Ford’s first impression of Cherry: "Mr. Cherry seemed like a well-dressed good ol’ boy," he recalls. "And I don’t mean that in a derogatory sense—he was wearing a suit, and he was outgoing, friendly, gregarious. He was a big man."

Cherry and his attorneys had been claiming that Cherry was not mentally competent to stand trial based on his advanced age—he was 71—and a certain degree of dementia they said had been brought on by cerebrovascular disease. But inconsistencies Cherry displayed during their interview led Ford to the conclusion that he was mentally and legally competent.

"When he thought I was asking specific questions that would test his memory and so forth—when he thought I was testing him—he performed poorly," Ford says. "But when I kicked back and talked to him like a good ol’ boy, he seemed to have a remarkable memory for things that were going on, and he had sufficient detail of things that occurred. That’s inconsistent."

Ford adds that while Cherry may have had some loss of brain function due to disease, it wasn’t enough to render him incompetent to stand trial. "We actually did an IQ test, and his test suggested that even if there had been some loss of cerebral functioning, he was probably at least in the 25th or 30th percentile," he says. "Well, if we were going to say that everybody at or below the 25th or 30th percentile is incompetent to stand trial, we’d have to empty out our prisons."

Ford’s emphasis on objectivity continued even after his meeting with Cherry—he didn’t attend the trial in which Cherry was ultimately found guilty, and he avoided making any public or media appearances. "I maintained a low profile," Ford says, "and if anybody asked, I said that everything I could say had already been put in the record, and that was it."
—Doug Gillett

MOCK EXPERTS
Students Stand Trial

Lucy Jones is still a UAB undergraduate, a senior majoring in English with a concentration in professional writing and public discourse, and she plans to go to law school. She says her experience with the UAB mock trial team has already given her a feel for what expert witnesses can mean in court cases.
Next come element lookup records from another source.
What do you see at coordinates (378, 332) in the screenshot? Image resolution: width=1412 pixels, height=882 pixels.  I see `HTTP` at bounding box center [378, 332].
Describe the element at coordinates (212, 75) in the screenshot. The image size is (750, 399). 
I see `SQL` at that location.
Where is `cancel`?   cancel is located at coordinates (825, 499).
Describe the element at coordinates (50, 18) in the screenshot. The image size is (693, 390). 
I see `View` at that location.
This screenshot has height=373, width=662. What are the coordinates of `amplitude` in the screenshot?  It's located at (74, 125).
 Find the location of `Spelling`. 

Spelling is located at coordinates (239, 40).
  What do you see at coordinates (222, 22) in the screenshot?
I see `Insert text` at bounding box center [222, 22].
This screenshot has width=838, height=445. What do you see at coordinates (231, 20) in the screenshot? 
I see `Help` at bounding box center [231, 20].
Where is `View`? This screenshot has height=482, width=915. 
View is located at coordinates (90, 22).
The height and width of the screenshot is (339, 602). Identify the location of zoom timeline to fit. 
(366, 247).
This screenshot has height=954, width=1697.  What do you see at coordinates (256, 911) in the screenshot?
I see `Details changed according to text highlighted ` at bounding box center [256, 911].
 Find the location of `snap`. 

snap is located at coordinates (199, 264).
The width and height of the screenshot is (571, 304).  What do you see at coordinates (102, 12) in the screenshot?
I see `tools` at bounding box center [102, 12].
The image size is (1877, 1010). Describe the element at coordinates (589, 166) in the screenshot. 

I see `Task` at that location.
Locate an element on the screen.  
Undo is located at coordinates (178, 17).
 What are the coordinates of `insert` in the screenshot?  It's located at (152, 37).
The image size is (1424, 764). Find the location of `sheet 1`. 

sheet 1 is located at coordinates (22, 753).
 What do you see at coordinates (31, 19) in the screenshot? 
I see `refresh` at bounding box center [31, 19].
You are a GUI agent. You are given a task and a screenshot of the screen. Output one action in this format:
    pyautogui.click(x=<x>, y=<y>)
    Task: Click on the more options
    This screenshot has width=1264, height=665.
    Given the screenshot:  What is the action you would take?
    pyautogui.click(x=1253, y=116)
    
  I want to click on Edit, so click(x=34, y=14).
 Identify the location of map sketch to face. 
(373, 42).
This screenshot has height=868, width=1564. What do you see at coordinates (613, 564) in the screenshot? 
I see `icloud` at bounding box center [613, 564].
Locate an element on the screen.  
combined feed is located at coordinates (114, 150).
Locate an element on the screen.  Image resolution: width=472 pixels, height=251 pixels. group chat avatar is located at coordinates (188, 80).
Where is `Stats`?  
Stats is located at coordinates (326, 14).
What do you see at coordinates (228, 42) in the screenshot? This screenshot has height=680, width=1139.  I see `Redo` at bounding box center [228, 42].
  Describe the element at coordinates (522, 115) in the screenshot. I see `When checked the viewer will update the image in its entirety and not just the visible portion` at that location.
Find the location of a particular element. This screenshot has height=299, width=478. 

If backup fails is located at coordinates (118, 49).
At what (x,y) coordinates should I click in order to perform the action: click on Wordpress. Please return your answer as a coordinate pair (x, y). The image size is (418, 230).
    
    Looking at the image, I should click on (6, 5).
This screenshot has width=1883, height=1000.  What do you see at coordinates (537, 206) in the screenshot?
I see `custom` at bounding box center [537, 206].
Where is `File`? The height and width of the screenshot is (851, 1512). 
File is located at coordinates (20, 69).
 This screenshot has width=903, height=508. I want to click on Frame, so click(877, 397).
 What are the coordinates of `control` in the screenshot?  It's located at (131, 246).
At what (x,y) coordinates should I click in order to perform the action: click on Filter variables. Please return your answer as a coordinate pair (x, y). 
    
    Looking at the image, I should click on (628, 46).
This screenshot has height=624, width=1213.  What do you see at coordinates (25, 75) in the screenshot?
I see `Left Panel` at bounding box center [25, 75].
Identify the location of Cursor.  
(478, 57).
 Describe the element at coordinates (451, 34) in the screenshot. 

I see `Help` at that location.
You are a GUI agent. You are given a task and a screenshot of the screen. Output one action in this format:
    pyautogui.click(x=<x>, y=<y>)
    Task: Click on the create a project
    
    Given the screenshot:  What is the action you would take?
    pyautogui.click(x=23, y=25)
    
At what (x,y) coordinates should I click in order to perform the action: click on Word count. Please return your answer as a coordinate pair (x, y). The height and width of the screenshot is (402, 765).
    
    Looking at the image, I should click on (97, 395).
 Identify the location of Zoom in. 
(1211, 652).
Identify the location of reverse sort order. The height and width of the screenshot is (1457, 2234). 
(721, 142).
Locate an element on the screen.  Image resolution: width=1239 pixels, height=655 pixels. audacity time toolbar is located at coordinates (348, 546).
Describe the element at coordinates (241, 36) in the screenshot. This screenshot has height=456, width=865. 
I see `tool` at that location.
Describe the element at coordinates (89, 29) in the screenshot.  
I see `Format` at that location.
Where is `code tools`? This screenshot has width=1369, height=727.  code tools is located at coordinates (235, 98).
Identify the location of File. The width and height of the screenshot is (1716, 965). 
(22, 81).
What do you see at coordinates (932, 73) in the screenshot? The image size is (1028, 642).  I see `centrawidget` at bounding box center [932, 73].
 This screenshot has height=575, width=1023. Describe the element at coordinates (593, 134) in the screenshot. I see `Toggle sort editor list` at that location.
"I’ve done mock trial for three years, and our cases always involve expert witnesses," Jones says. "Most of our civil cases are wrongful death, and most of the criminal cases are murder, so typically there is some kind of death involved. We often have competing doctors, if you will, who disagree about the cause of death."

In mock trial, "expert witnesses" are not real doctors, but undergraduates who have studied background material. But the artificial elements of mock trial do not detract from the learning experience, Jones says.

"The students serving as witnesses have to know a lot. If they get an autopsy report, they have to understand it. They have to understand test reports and explain how they came to their conclusions about the evidence.

"In one case, we had a dispute about whether the victim was killed by blunt-force trauma or a cerebral aneurysm. In a case like that, you can see how valuable an expert witness is in terms of credibility with the court."

What characteristics make for an effective expert witness? "You like to see confidence; you don’t want someone who has to think too long about his or her answers," Jones says. "You want someone who can take complicated ideas and make them clear and simple for the court. The expert’s role is to clarify and boil down."

Television shows about lawyers sometimes give a false impression about expert witnesses, Jones says. "TV shows tend to create a false reality that expert witnesses are always right. In the real setting, you have to spend a lot of time making them believable, convincing the court that these people really do know what they are talking about."